Count the lines in the records below that contain the word "Open", and reply with the number alone.

━━━ SUPPLIED ENTRIES ━━━

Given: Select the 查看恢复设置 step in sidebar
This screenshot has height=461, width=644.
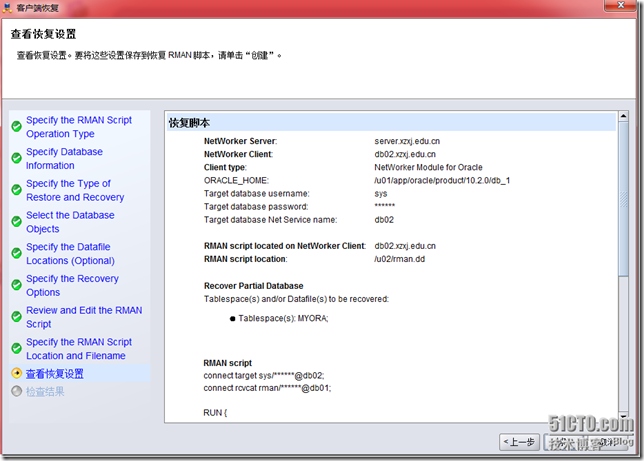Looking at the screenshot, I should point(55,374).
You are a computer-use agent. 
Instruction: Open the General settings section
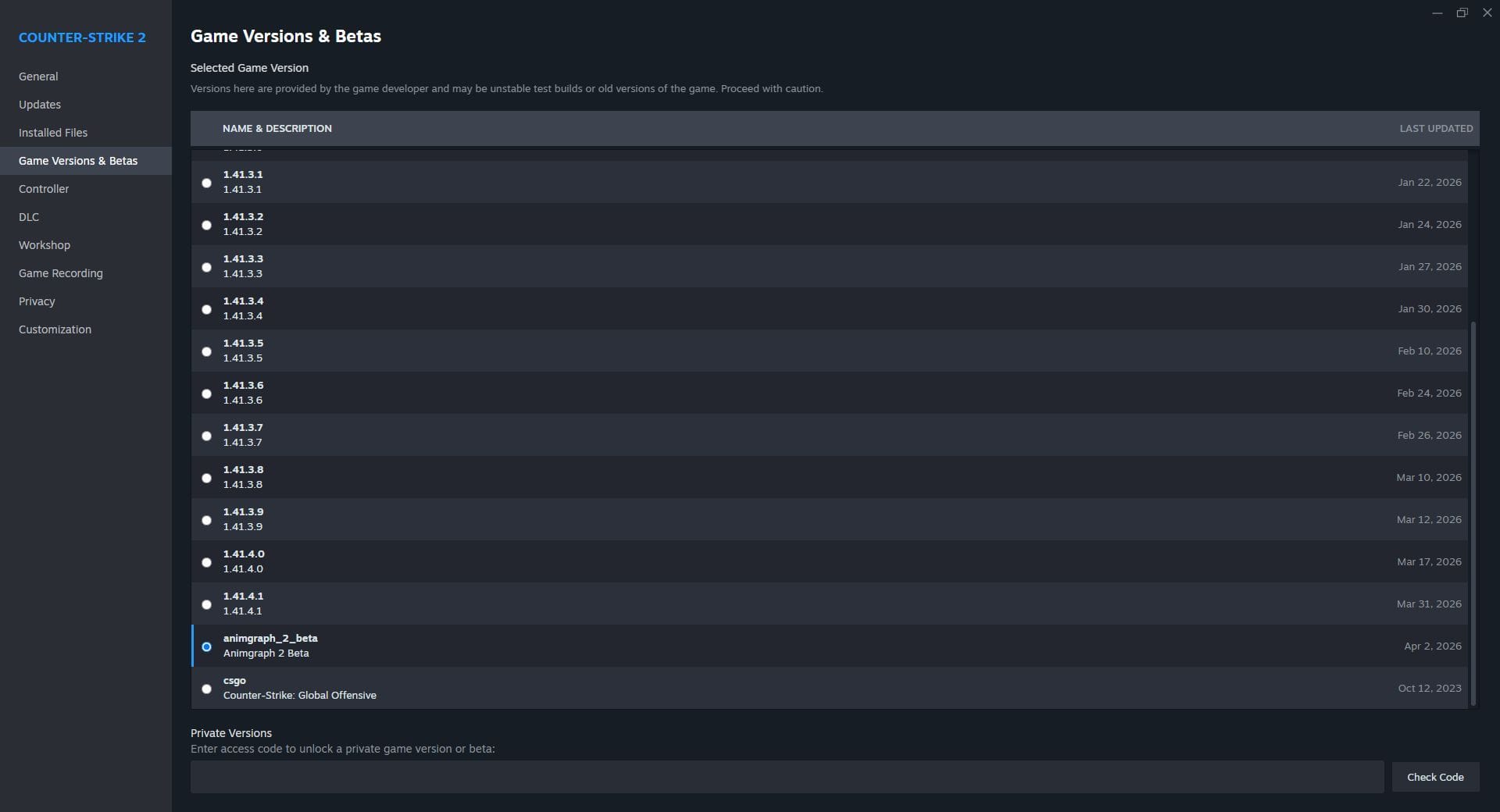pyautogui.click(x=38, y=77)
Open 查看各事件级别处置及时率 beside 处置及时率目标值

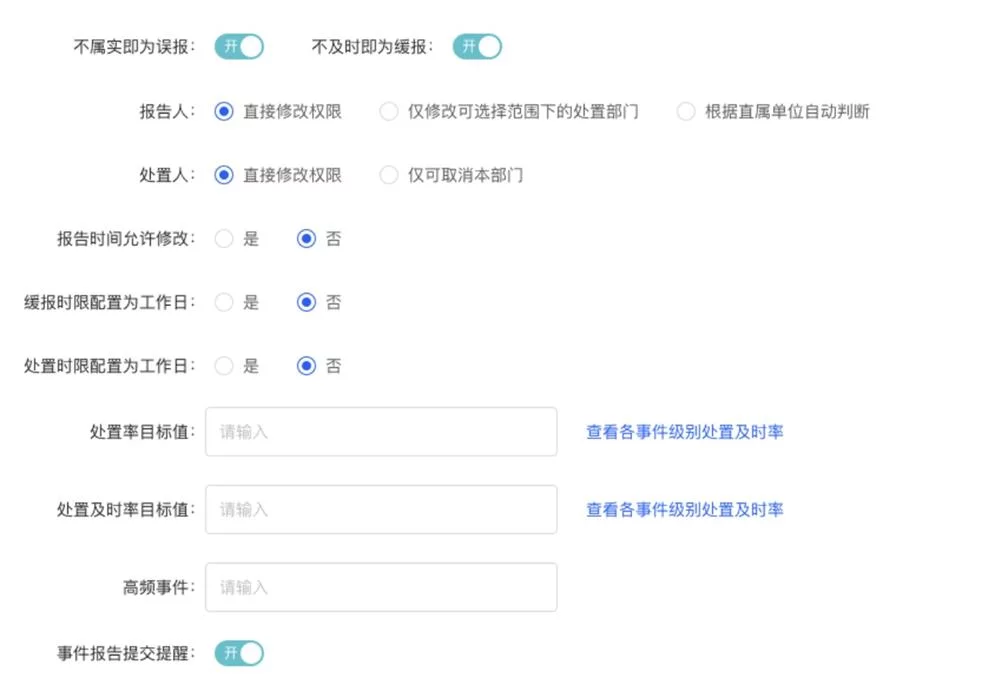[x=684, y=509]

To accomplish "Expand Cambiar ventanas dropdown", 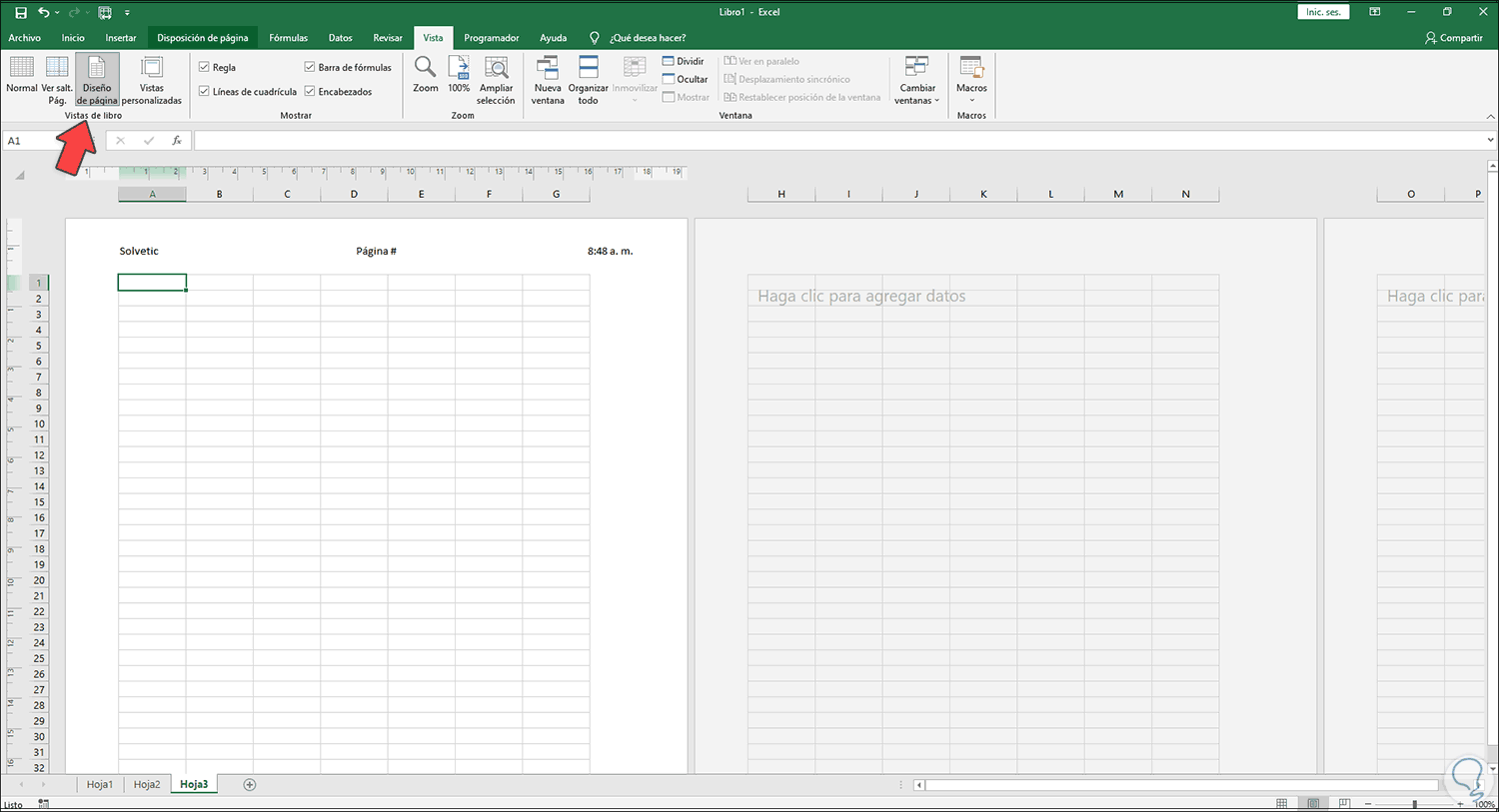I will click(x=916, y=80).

━━━

RESPONSE:
2